The next thing we have is what's called the law of averages. So the law of averages is a little different. Now it's a false law. So a lot of people call it the law of averages, but it's not actually a true probability. So it's a false law that states that the short run behavior of an event matches the long-term behavior of that same event. This is also known as the gambler's fallacy or the gambler's ruin.

So let's take a look at-- this is actually a historical example. So August 18, 1931 at the Casino in Monte Carlo, black came up a record 26 times in succession in roulette. So roulette is the game where you spin the wheel and the ball rotates around the game until it lands. And it can either land in red, black, or I think there's two that are green. But you bet on red or black. And if the ball lands on red, you win. Or if you bet on red and the ball lands on red, then you win.
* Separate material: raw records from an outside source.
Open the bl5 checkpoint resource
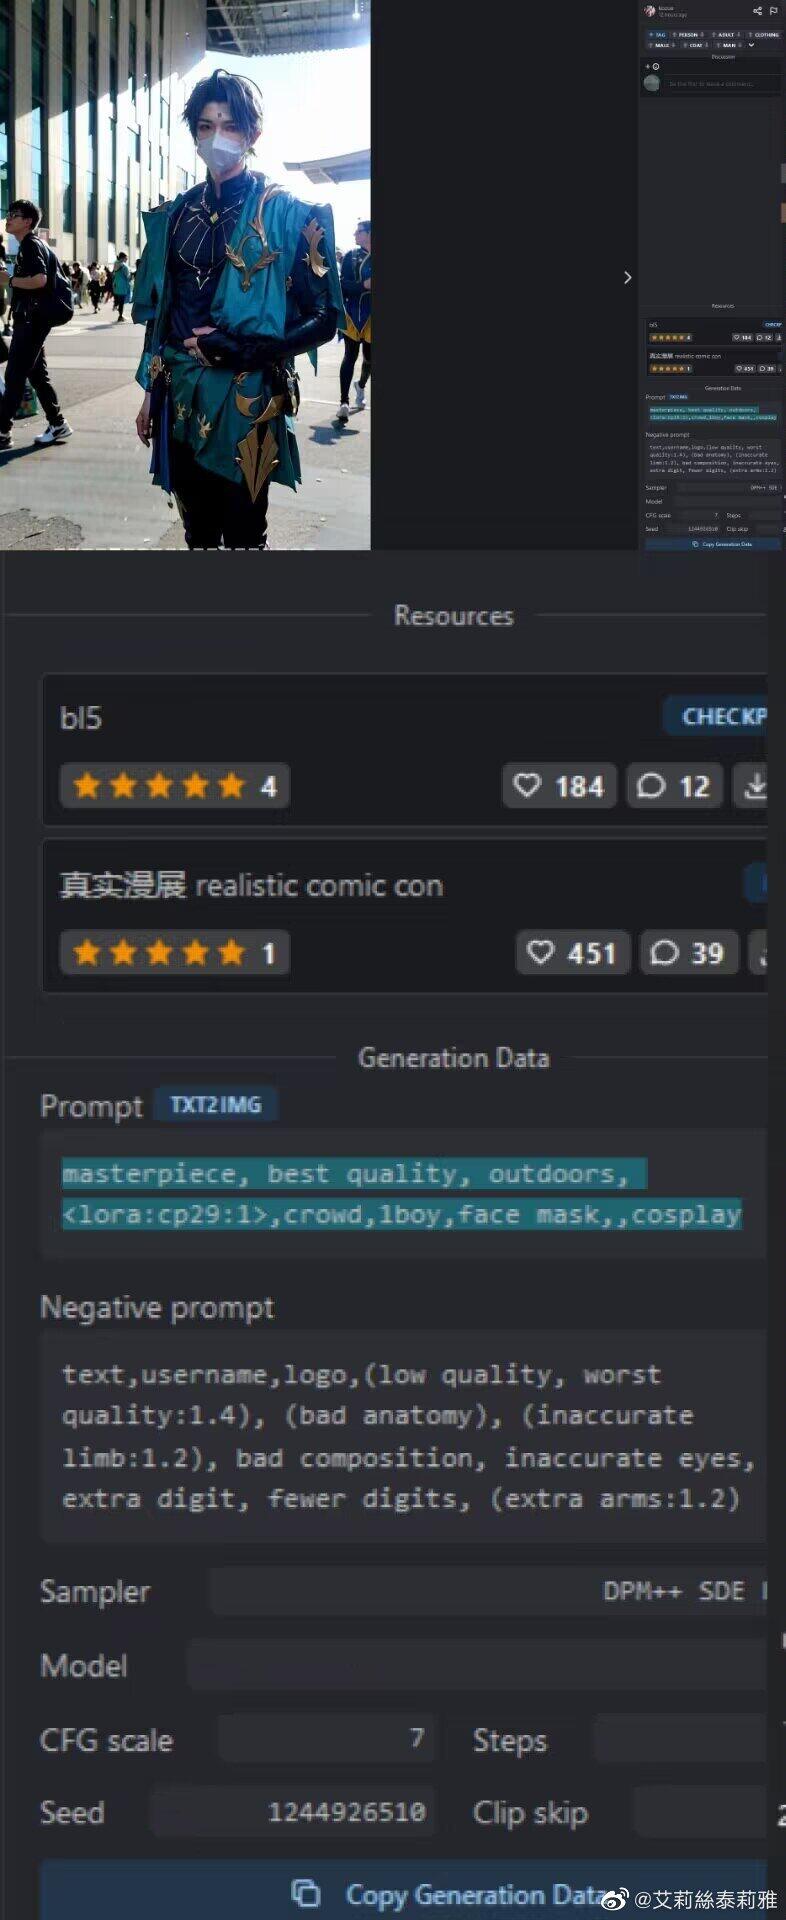[81, 718]
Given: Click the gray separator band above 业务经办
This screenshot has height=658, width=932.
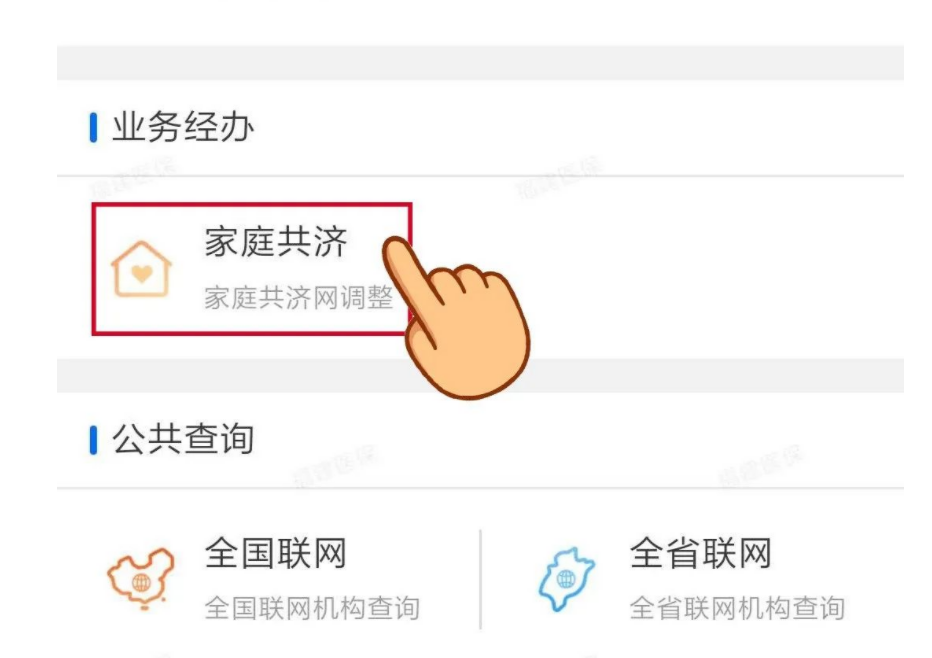Looking at the screenshot, I should click(x=480, y=63).
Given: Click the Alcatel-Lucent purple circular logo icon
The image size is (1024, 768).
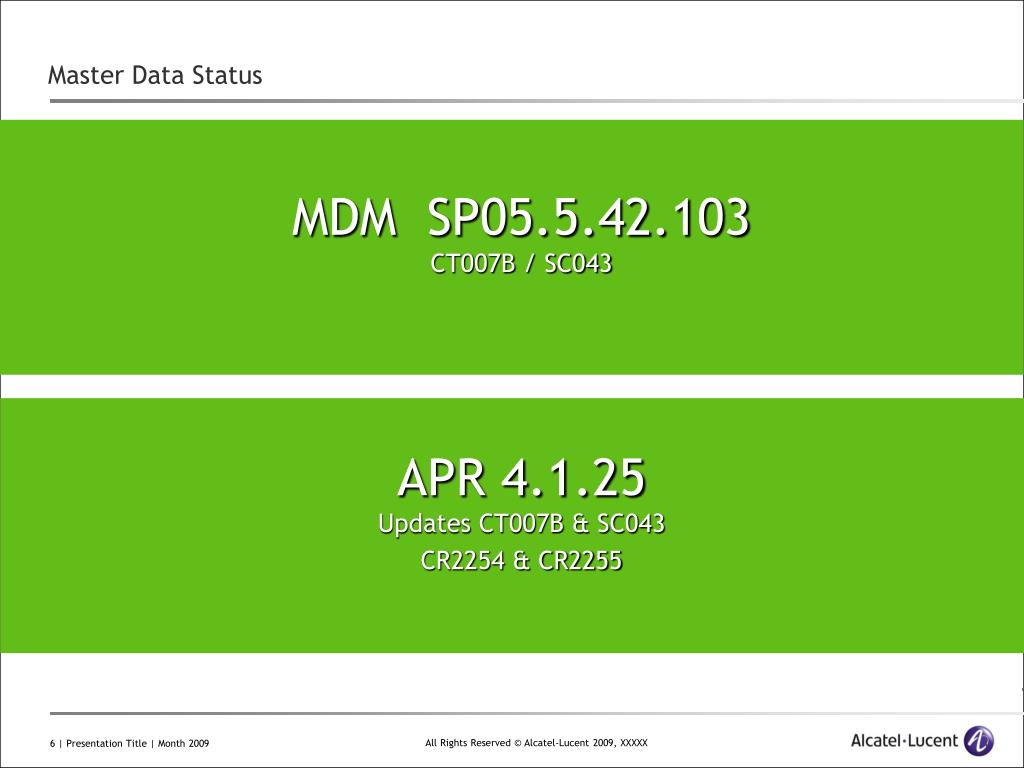Looking at the screenshot, I should click(978, 741).
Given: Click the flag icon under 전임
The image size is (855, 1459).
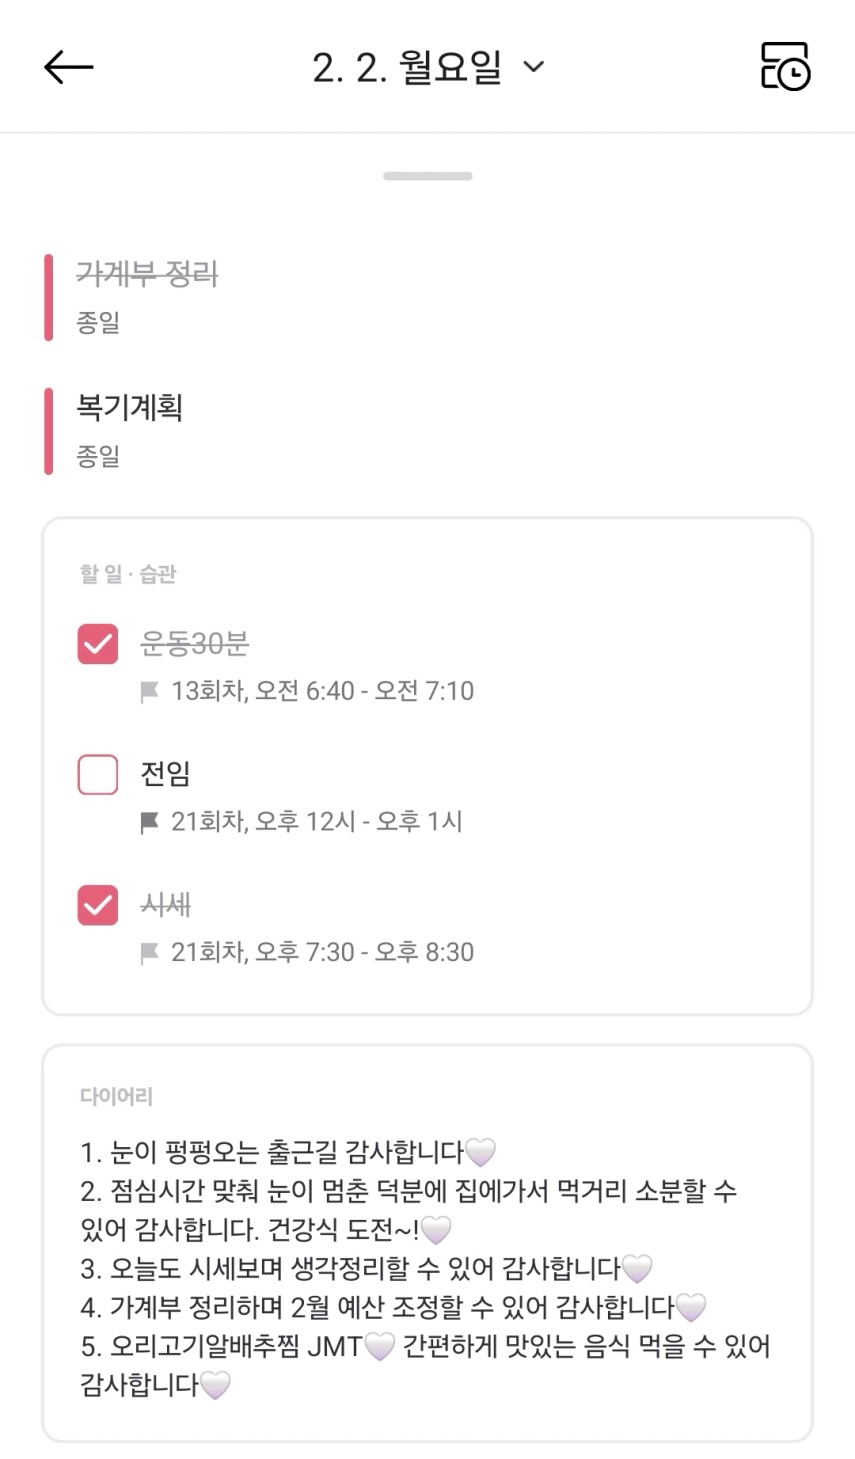Looking at the screenshot, I should coord(150,822).
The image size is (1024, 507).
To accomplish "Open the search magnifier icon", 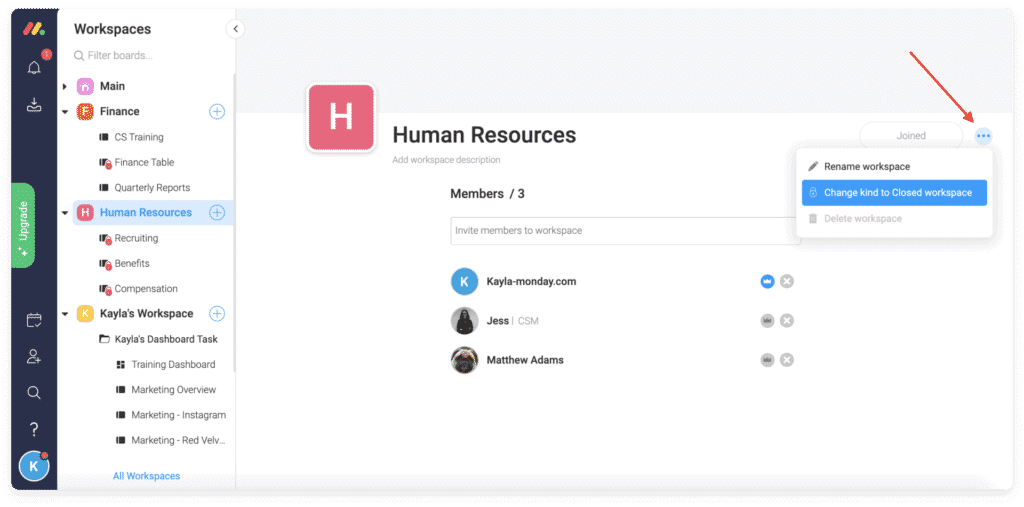I will coord(34,393).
So there was a near panicky rush to bet on red beginning about the time black had come up a phenomenal 15 times. In application of the law of averages doctrine, players doubled and tripled their stakes. This doctrine, leading them to believe that after black came up the 20th time that there was not a chance in a million of another repeat. In the end, the unusual run enriched the casino by some millions of francs.

So basically, since it was happening-- since black had shown up so many times, people thought it was due to turn up red. But remember that this is just short-term behavior. 26, 27 times-- that's still in the short run. It should have come up-- red and black should come up about the same amount in the long run but certainly not in the short run.

So because people were believing of this law of averages, they ended up losing, and the casino ended up making a lot of money off of these people. So that is kind of a good example of the law of averages. So this has been your tutorial on the law of large numbers and the law of averages. Thanks for watching.

Terms to Know
Law of Averages/Gambler's Fallacy/Gambler's Ruin

A misapplication of the Law of Large Numbers, where people try to apply long-run probabilities to short-run events. The false "Law of Averages" is not a mathematical phenomenon, but rather a psychological trick people play on themselves to convince themselves that favorable outcomes are about to occur, using past behavior to influence their reasoning. 

Law of Large Numbers

A mathematical rule that states that as the number of trials of a chance experiment increase, the experimental probability of an event becomes closer to the true probability of that event.